2. Does battery require the application of force? The following are the two leading cases in this area: DPP v K [1990]: a 15-year-old school-boy placed some acid he had stolen from a chemistry lesson into a hand drier (he was trying to dispose of it without being caught). Another pupil used the drier and the acid was blown onto him. Parker LJ: placing the acid in the drier was reckless, so D was guilty when the injury was caused. It was immaterial that the boy had not directly applied the acid to his victim. Haystead v Chief Constable of Derbyshire [2000] D struck a woman who was holding her baby. As a result of the blows she dropped the baby. D was charged with battering the baby. CA: conviction upheld: he had caused unlawful force to be applied to the baby.

Can everyday touching amount to battery? --- no there is implied consent in some circs.
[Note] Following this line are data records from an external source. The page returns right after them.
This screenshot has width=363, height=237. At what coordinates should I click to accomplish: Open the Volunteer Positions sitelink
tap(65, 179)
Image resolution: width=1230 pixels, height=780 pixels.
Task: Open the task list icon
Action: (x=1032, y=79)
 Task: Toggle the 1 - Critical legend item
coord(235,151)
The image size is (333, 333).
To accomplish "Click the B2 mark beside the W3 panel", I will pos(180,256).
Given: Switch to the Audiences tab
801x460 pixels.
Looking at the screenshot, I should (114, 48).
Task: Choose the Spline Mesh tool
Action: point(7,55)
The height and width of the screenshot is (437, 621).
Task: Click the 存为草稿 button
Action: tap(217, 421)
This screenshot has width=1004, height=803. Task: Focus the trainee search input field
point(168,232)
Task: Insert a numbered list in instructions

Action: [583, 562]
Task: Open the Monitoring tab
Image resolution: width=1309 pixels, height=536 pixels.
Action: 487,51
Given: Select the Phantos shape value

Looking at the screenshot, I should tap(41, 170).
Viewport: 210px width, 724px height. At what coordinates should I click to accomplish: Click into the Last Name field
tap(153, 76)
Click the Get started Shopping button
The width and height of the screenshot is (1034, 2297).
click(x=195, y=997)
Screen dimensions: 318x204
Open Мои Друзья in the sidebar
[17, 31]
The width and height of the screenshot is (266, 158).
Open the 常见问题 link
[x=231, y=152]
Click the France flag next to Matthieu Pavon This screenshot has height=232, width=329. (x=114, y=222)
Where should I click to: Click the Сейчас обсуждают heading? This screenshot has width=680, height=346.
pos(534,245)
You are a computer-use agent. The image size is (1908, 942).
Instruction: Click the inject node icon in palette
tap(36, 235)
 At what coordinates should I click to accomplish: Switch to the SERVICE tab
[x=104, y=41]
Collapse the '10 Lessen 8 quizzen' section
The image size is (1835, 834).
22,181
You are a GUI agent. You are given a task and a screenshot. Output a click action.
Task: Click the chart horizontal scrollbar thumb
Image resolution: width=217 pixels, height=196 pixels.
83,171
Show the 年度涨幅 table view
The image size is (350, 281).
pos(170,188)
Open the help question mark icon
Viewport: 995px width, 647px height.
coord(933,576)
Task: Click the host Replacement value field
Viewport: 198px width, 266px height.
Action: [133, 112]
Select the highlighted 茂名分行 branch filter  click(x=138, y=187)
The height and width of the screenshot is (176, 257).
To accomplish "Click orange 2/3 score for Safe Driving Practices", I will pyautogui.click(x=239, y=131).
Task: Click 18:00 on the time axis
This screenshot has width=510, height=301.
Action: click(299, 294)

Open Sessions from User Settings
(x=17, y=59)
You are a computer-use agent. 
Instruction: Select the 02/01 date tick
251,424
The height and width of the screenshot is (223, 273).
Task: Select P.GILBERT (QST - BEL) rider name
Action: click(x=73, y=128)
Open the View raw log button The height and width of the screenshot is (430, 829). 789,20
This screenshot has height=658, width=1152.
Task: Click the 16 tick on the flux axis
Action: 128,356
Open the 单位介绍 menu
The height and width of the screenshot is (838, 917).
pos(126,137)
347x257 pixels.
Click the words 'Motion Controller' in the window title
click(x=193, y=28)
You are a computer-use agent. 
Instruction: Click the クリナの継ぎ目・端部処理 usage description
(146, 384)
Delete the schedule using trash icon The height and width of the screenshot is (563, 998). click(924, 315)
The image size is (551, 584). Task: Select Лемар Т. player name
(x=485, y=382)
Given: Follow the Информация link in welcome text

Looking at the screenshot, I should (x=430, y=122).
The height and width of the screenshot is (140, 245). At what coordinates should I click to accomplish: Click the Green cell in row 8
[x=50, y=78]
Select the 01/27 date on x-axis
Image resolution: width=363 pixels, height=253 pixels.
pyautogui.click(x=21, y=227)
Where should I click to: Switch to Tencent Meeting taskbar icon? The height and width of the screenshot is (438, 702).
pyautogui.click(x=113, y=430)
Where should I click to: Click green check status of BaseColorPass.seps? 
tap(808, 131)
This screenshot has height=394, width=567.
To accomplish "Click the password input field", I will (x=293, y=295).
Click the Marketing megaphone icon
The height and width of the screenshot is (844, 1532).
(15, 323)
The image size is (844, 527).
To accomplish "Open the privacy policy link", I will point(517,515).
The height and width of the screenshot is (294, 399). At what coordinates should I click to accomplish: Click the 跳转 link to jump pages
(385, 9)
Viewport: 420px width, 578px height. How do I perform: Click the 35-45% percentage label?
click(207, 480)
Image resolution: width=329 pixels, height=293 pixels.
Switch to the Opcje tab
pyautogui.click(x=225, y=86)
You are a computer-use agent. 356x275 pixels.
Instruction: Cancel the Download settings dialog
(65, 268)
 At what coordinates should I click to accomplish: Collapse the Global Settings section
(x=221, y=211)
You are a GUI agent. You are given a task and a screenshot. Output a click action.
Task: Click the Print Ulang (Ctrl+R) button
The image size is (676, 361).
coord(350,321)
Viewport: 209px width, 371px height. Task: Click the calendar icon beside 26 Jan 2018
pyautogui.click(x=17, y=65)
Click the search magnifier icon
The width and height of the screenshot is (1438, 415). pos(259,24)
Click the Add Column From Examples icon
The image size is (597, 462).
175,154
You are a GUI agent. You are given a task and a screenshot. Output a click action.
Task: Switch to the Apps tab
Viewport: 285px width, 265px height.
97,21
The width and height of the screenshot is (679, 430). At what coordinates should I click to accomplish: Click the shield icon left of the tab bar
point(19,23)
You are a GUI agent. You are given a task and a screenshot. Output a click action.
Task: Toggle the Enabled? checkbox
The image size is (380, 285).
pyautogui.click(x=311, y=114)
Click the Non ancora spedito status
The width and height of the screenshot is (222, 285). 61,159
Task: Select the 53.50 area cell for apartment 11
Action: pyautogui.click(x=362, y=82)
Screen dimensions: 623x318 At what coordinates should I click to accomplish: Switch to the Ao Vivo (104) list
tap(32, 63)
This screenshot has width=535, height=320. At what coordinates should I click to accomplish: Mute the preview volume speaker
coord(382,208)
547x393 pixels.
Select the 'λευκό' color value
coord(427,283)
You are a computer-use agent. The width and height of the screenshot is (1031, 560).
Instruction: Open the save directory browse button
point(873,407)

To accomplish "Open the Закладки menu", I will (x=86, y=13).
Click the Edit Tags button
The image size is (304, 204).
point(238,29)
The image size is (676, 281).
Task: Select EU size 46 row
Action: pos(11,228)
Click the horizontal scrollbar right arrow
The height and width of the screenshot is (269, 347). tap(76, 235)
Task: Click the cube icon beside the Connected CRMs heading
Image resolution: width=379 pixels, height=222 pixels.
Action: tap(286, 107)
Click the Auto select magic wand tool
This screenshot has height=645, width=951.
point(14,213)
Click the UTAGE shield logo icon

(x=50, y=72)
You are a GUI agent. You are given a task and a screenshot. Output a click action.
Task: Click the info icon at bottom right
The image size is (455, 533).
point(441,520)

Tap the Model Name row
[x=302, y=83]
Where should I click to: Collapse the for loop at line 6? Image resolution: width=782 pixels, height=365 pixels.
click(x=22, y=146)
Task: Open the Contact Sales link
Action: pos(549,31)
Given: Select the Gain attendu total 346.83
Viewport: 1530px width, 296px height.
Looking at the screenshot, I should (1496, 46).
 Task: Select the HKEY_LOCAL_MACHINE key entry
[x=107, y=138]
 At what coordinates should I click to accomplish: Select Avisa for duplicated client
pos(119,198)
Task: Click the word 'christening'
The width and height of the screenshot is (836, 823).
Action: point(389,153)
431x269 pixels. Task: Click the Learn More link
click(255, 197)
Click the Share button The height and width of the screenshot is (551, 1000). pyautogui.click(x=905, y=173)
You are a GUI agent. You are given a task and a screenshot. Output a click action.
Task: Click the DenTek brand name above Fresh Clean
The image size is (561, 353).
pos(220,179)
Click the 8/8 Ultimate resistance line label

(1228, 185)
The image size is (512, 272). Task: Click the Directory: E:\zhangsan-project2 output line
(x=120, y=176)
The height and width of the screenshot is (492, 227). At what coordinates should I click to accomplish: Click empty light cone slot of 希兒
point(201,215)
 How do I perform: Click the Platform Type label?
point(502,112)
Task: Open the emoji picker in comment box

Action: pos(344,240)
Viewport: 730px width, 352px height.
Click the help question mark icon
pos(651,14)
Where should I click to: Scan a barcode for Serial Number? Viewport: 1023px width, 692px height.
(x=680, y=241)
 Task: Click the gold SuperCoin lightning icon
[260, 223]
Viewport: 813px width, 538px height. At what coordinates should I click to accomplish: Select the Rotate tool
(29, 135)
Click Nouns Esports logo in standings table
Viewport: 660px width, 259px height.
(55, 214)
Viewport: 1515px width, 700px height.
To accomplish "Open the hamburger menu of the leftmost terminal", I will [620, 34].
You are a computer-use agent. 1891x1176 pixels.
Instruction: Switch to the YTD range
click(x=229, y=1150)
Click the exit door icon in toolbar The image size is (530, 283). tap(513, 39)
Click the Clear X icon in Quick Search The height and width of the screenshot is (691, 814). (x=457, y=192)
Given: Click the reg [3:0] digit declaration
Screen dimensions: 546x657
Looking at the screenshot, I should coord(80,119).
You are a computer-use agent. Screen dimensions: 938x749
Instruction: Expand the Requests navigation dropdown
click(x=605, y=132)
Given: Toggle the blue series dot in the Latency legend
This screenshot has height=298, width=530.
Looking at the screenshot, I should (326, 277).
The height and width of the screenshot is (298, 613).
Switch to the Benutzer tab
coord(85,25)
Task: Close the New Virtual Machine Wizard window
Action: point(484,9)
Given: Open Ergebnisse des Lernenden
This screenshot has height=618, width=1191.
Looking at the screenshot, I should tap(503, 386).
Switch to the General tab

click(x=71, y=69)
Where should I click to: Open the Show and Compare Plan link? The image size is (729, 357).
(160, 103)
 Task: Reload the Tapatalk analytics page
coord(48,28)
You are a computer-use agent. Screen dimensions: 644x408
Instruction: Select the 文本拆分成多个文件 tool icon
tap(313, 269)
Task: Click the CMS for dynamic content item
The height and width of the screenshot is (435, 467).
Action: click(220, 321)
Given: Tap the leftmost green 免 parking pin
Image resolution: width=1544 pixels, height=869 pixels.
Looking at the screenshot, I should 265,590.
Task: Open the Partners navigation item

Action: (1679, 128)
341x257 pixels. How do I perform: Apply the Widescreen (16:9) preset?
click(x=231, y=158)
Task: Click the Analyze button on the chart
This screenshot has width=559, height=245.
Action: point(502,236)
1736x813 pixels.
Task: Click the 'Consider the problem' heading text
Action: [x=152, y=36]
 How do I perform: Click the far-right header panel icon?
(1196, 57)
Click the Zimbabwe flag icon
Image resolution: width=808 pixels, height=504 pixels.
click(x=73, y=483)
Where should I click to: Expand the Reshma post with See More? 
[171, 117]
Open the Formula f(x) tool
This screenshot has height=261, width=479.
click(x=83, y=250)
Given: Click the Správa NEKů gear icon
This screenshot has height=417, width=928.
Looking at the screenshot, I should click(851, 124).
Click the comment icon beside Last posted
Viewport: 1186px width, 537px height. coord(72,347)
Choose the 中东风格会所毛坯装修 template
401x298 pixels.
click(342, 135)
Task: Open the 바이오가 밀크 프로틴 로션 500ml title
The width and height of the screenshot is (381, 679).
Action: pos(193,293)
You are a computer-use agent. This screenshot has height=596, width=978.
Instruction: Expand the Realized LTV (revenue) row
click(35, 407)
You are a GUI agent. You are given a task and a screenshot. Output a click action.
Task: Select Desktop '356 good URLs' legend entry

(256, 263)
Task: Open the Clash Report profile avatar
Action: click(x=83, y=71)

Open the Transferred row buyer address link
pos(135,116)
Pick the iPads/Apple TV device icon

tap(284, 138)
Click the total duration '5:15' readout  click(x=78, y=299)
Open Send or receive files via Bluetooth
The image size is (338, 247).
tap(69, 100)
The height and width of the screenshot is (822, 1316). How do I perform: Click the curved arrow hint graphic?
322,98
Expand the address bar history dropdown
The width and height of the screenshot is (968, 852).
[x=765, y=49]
??? ?Collins v Wilcox [1984]: A police woman took hold of a woman's arm to stop her walking off when she was questioning her. The woman scratched the police woman and was charged with assaulting a police officer in the course of her duty.CA (Goff LJ): The police woman's actions amounted to a battery. D's action was therefore in self-defence and her conviction was quashed. Implied consent existed where there was jostling in crowded places, handshakes, back slapping, tapping to gain attention --- provided no more force was used than is reasonably necessary in the circumstances. There was no consent given for the grabbing of the arm. NB: the mens reae of the two offences are not interchangeable (this is the normal rule) --- so if D approaches a sleeping V intending to touch them, but V wakes up and runs away (suffering the AR of an assault) D is not guilty because he intended an assault, but committed a battery (Note: although he may have been reckless as to whether V would apprehend a fear of violence --- i.e. because sleeping people do wake up when approached!). ASSAULT OCCASIONING ACTUAL BODILY HARM--- s.47 OAPA s.47 Offences Against the Person Act 1861: "Whosoever shall be convicted upon an indictment of any assault occasioning actual bodily harm shall be liable ... to imprisonment for a term not exceeding 5 years." Definition:
??? ?AR: D must commit assault / battery which causes V to suffer actual bodily harm.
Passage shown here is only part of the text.